ただし、いまの日本は世界のテクノロジーのトップランナーではありません。その一因は、イノベーション力の低下です。本来、社会課題はイノベーションの種(たね)となるはずであるにもかかわらず、少子高齢化を背景にさまざまなイノベーションの種がある日本でなぜ、イノベーションが起こりにくくなっているのか。多様性の欠如、テクノロジーに対する社会受容性の低さ、新たなビジネスの障壁となる政策や規制、投資の脆弱性など、イノベーションの芽を摘む原因や背景はさまざまです。三治さんはどのようにお考えですか。

PwCコンサルティング合同会社 PwC Intelligence シニアマネージャー 祝出 洋輔

三治:
社会課題を起点にしてイノベーションを起こすヒントは、日本が「ロボット大国」となった経緯に見出せるかもしれません。産業用ロボットが実用化されたのは1960年代の米国です。しかし普及が進んだのは米国よりも日本で、1980年代から2010年代にかけて世界一の稼働台数を誇るまでになった。米国で普及しなかった原因の1つは、まさに祝出さんが挙げた「社会受容性」の問題です。当時、労働組合等を中心に「われわれの仕事がロボットに奪われる」との反発があり、普及しなかったといわれています。

では、なぜ日本では普及したのか。ロボットが登場するマンガやアニメの影響も指摘されますが、それ以上に、当時の生産現場——「3K」といわれていた——職場環境を改善する必要に迫られていたからです。工程の自動化を図りたいメーカーのニーズに応えるべく、国内の産業用ロボット各社が技術の改善・改良を重ねた結果、多様な産業用ロボットが開発され、多くの生産現場に浸透しました。

祝出:
社会課題として、職場環境の改善が求められていて、ロボットの導入・浸透が段階的に進んでいったということですね。

三治:
そのとおりです。そしてここで着目すべきは、「起点」です。経営層が、「自動化を取り入れなければ、労働環境を改善できない」と判断し、自動化工程を進める方向に舵を切る決断をした。費用対効果ゼロからスタートし、導入数が増えるにつれて費用対効果を生み出す流れが徐々につくられていった。さらにこのプロセス自体が速く回り出すことで、質的・量的変化を伴って、やがて日本の産業用ロボットが世界市場を席巻するまでになった。つまり、最初に「経営における意思決定」あるいは「現場の改善を促すための投資の意思決定」があったからこそ、産業用ロボットというイノベーションが花開いたのです。

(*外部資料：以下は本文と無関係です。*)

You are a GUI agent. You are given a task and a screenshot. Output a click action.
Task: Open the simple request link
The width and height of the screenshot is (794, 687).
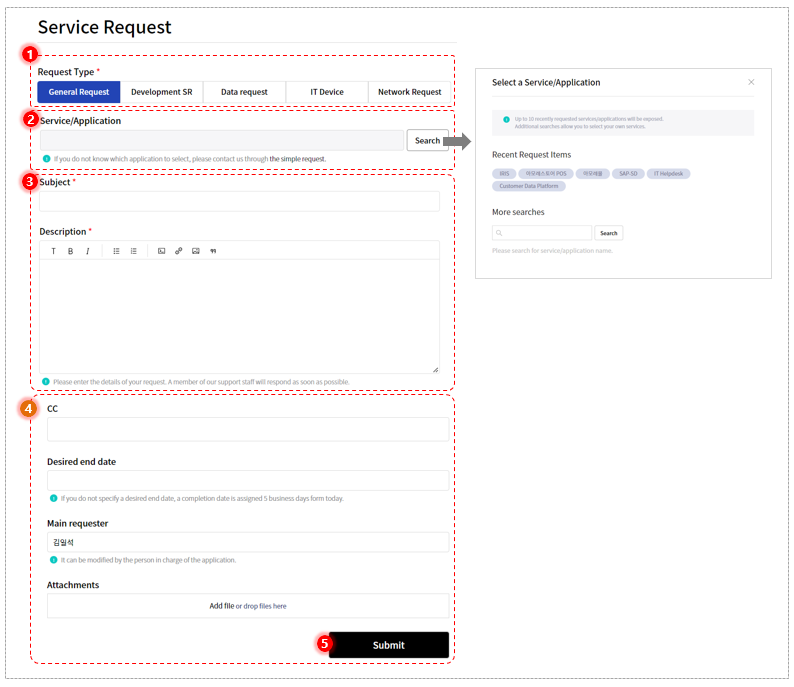click(297, 159)
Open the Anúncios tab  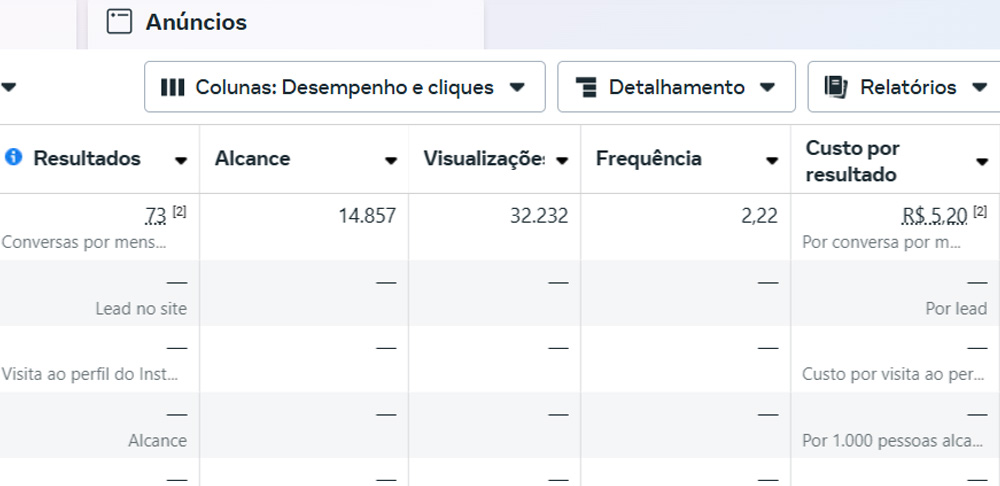tap(196, 22)
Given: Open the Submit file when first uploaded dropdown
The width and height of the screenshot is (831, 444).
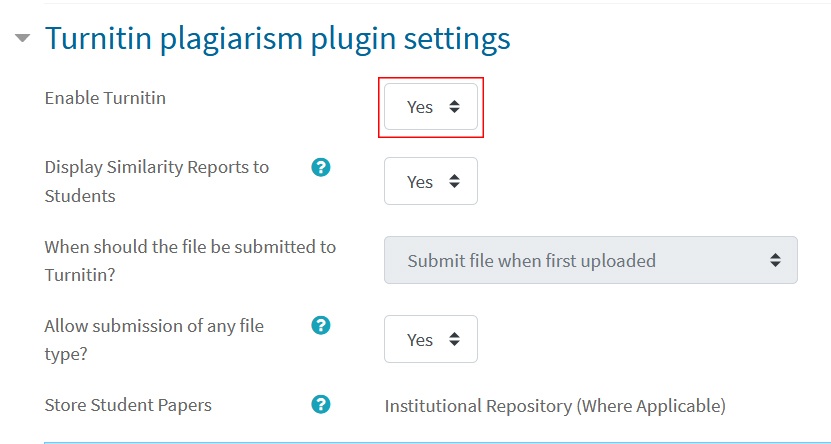Looking at the screenshot, I should [590, 260].
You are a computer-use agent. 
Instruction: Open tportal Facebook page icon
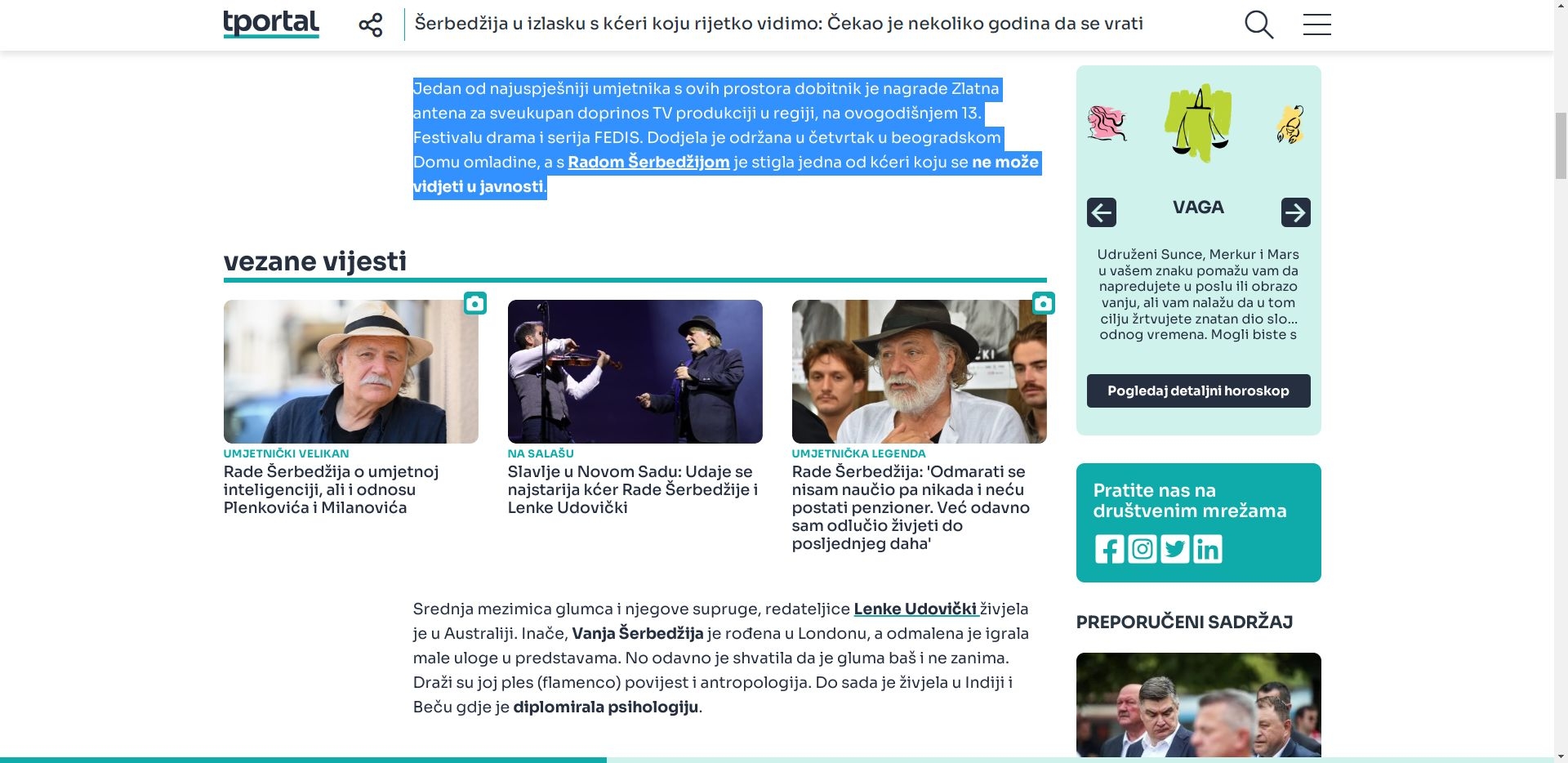click(x=1109, y=549)
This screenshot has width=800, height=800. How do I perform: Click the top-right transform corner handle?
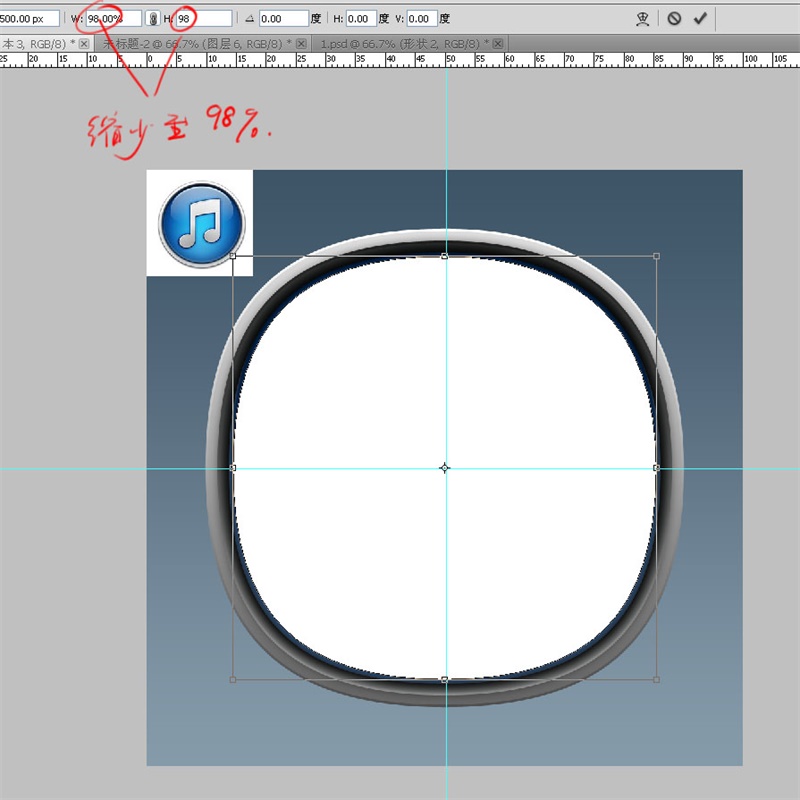[656, 256]
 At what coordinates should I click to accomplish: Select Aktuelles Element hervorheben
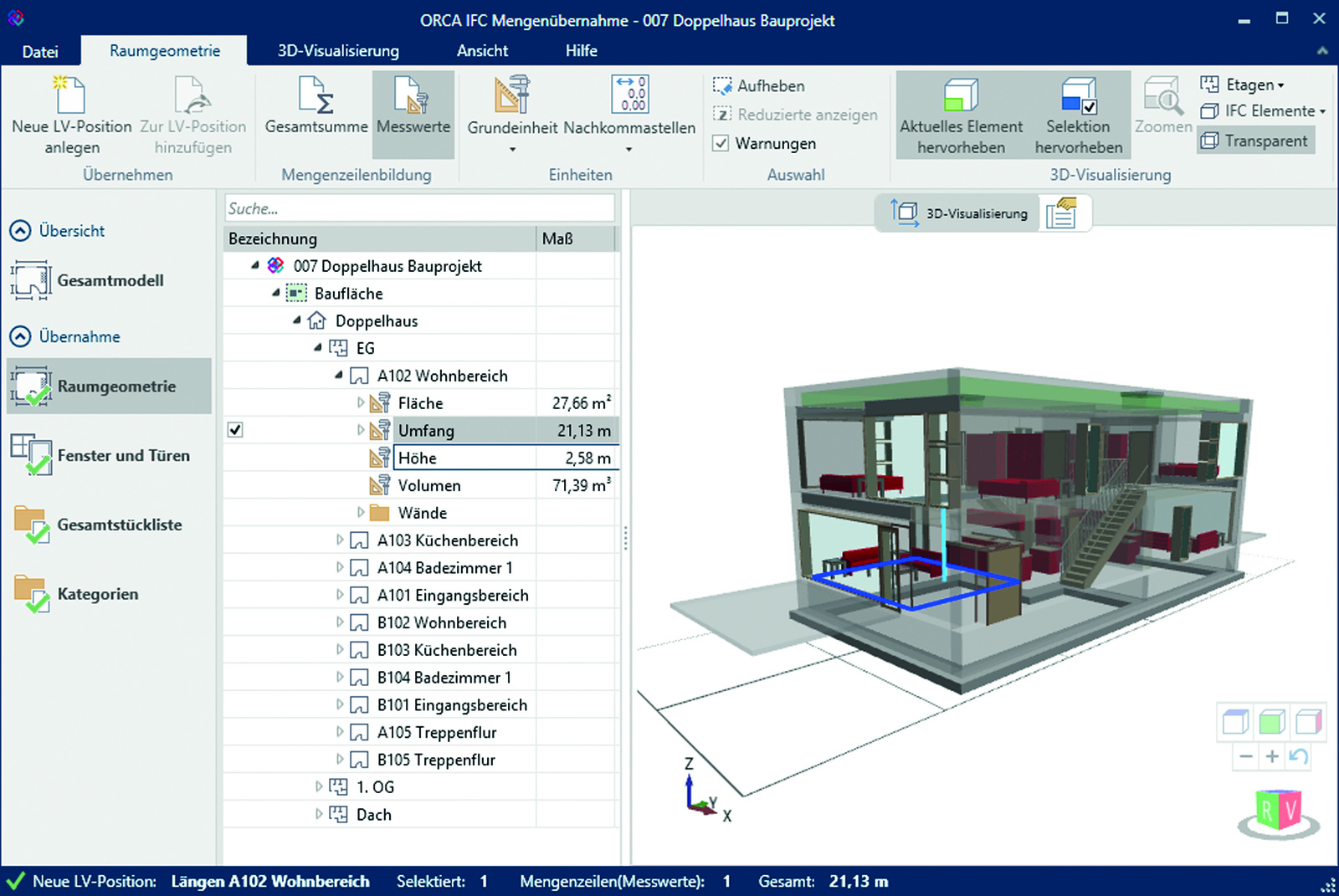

もう1つのポイントは、「導入する工程の拡大」です。産業用途では、まず溶接や塗装など人間にとって負担の大きい工程のロボット化や、人間がより快適に過ごす目的に沿う自動化が推進され、そこからより複雑なハンドリング技術、物のピッキングや移動といったマテリアルハンドリング(マテハン)技術へと応用が進み、高度化につながりました。この経緯のとおり、イノベーションは実は「簡単なこと」から始まります。イノベーションで、最初から難しいことに挑む必要はありません。簡単な領域、課題がある部分にまず手を差し伸べ、そこから次の工程へと広げていくことが大切なのです。

さてそこで、祝出さんが提起なさった「なぜイノベーションが起こりにくくなっているのか」という問題に立ち返りましょう。「実はみんな課題は分かっている。分かっているけれど、やらない」。これが本質です。イノベーションを起こすには、このモメンタムを変える必要があります。

PwCコンサルティング合同会社 PwC Intelligence パートナー Technology Laboratory 所長 三治 信一朗

祝出:
どのような道筋が考えられるでしょうか。

三治:
日本が「ロボット大国」に至った経緯が示すように、求められるのは、「“気づき”を得た人が動ける環境づくり」「意思決定を下してそこに投資し、実際にプロセスを回すためのきっかけづくり」です。「イノベーション」という言葉には、ラテン語で「内側に向かって結合する」といった意味合いがあります。課題を感じた人、「気づき」を得た人が集まり、より良くしていこうとするモチベーション。これこそ、私たちが持たなければならない決定的なマインドセットではないでしょうか。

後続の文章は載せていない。